The First-Fit Decreasing (FFD) Algorithm
First-Fit Decreasing (FFD) is one of the best-known heuristics for the bin-packing problem, the foundation of cutting optimization. It is simple, fast, and surprisingly effective: sort the items from largest to smallest, then place each item into the first bin where it fits. Understanding FFD makes it easier to see how cutting software approaches sheet layouts.
How First-Fit Decreasing works
- Sort all items in decreasing order of size.
- Take the largest remaining item.
- Place it in the first bin (or sheet) that has room.

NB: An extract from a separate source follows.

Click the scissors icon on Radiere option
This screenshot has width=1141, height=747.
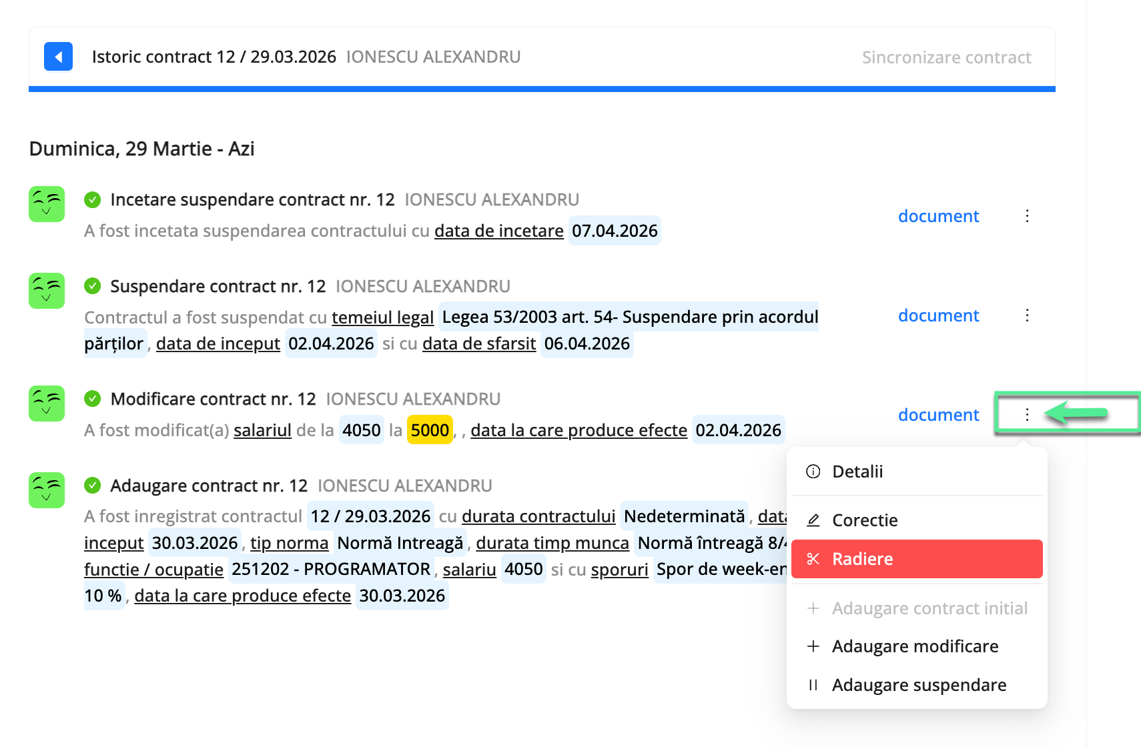(x=813, y=559)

- If no open bin fits, open a new one.
- Repeat until every item is placed.
Why sort largest-first?
Placing big items first reserves room for them before bins fill with small pieces. Small items can then slot into the gaps left over. Plain First-Fit (without sorting) often strands large items that no longer fit anywhere, wasting space. The "decreasing" step is what makes FFD strong.
How good is FFD?
For the classic 1D bin-packing problem, First-Fit Decreasing never uses more than about 11/9 of the optimal number of bins plus a small constant — a proven worst-case bound. In everyday use it is usually much closer to optimal, which is why it is a common starting point in packing and cutting software.
FFD in 2D cutting
Sheet cutting is two-dimensional, so practical optimizers extend the idea with placement strategies such as guillotine splits or maximal-rectangles tracking. The core insight — place large parts first, fill gaps with small ones — carries straight over from FFD.

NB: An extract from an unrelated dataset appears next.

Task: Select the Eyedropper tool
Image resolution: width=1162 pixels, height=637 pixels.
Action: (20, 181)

Frequently asked questions
What is the difference between First-Fit and First-Fit Decreasing?
First-Fit places items in arrival order; First-Fit Decreasing sorts them largest-first before placing. Sorting usually produces noticeably tighter packing.
Is First-Fit Decreasing optimal?
No. It is a fast heuristic with a strong worst-case guarantee, but bin packing is NP-hard, so FFD finds very good — not always perfect — solutions.